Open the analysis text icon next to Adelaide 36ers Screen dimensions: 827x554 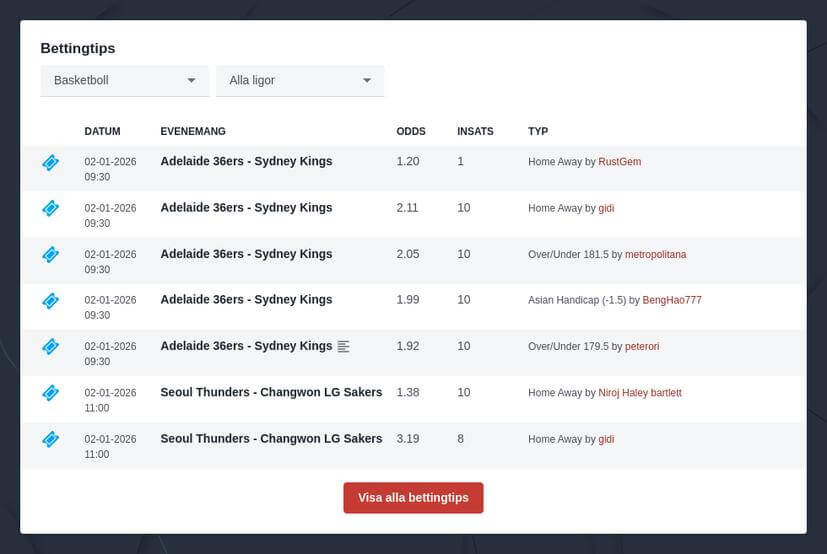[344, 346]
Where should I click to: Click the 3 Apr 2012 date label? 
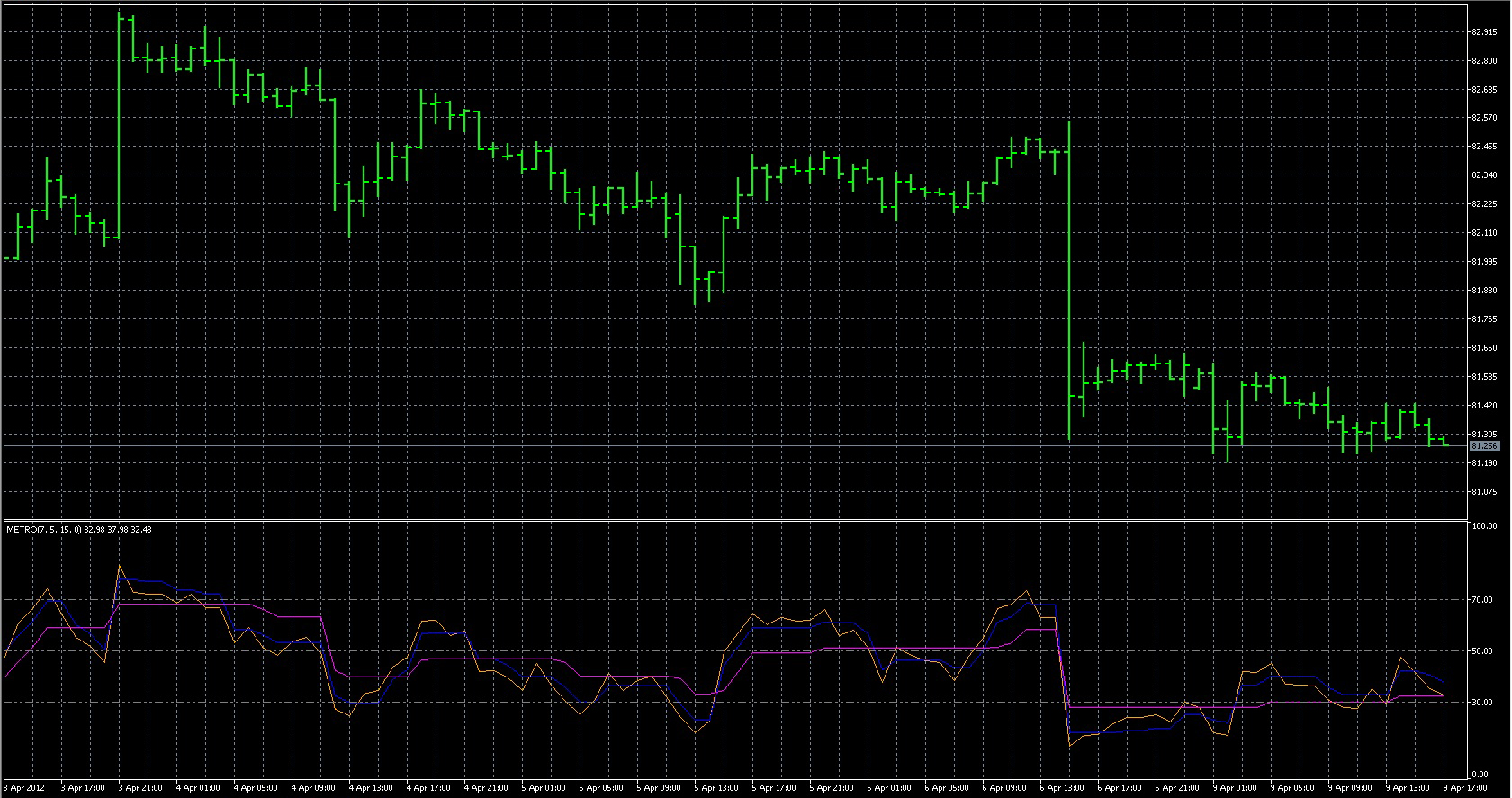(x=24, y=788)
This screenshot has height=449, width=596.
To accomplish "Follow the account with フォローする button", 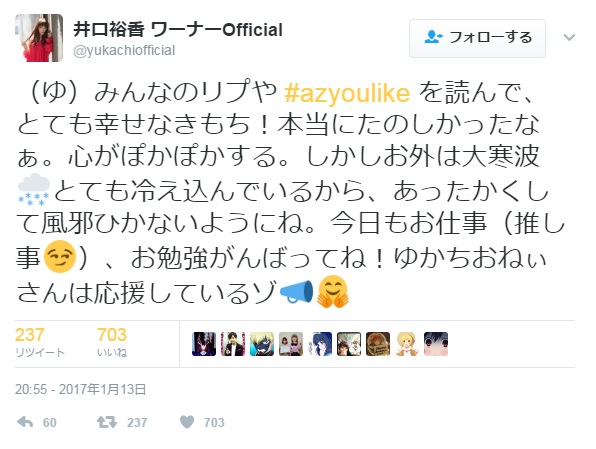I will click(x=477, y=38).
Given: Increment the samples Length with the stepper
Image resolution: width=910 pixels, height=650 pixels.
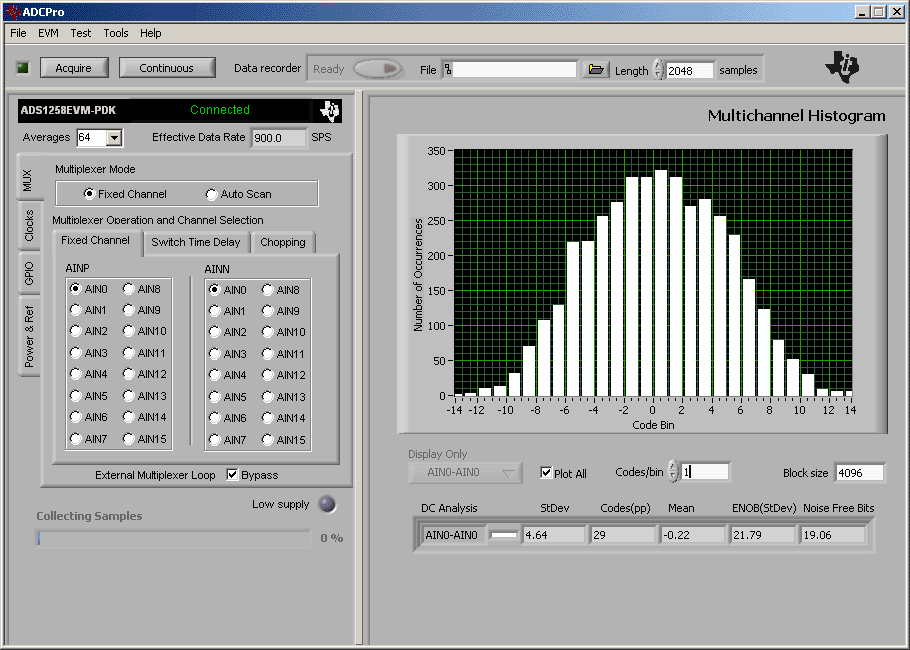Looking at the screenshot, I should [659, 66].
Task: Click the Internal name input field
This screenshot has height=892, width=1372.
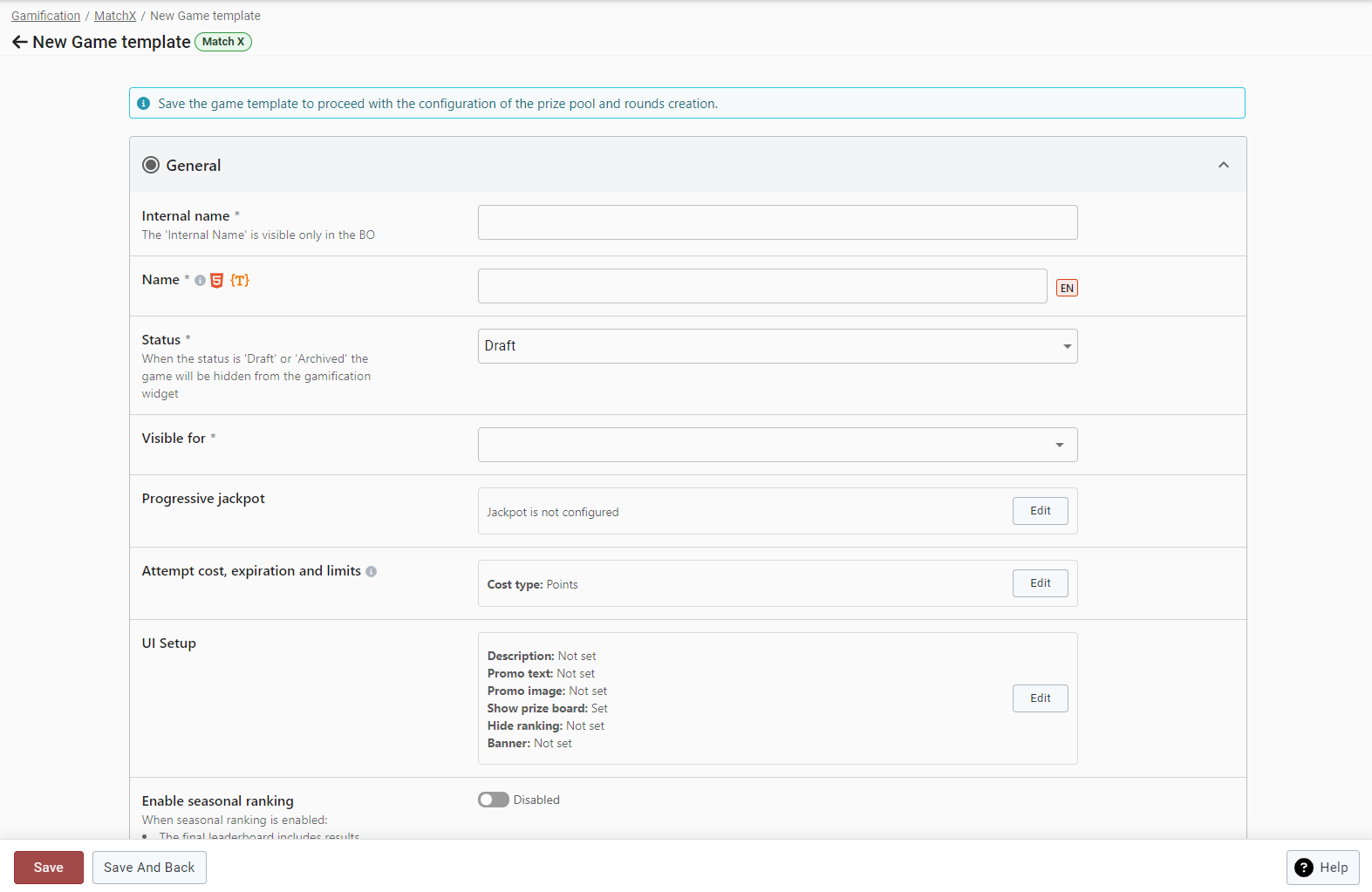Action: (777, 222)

WHAT IS NEEDED:
Copy out exactly the lines between the line containing "Image resolution: width=910" and the end of the entries, including both, and leave the pictures behind.

RESPONSE BELOW:
Image resolution: width=910 pixels, height=650 pixels.
Looking at the screenshot, I should [659, 66].
Task: Click the Internal name input field
This screenshot has height=892, width=1372.
Action: (777, 222)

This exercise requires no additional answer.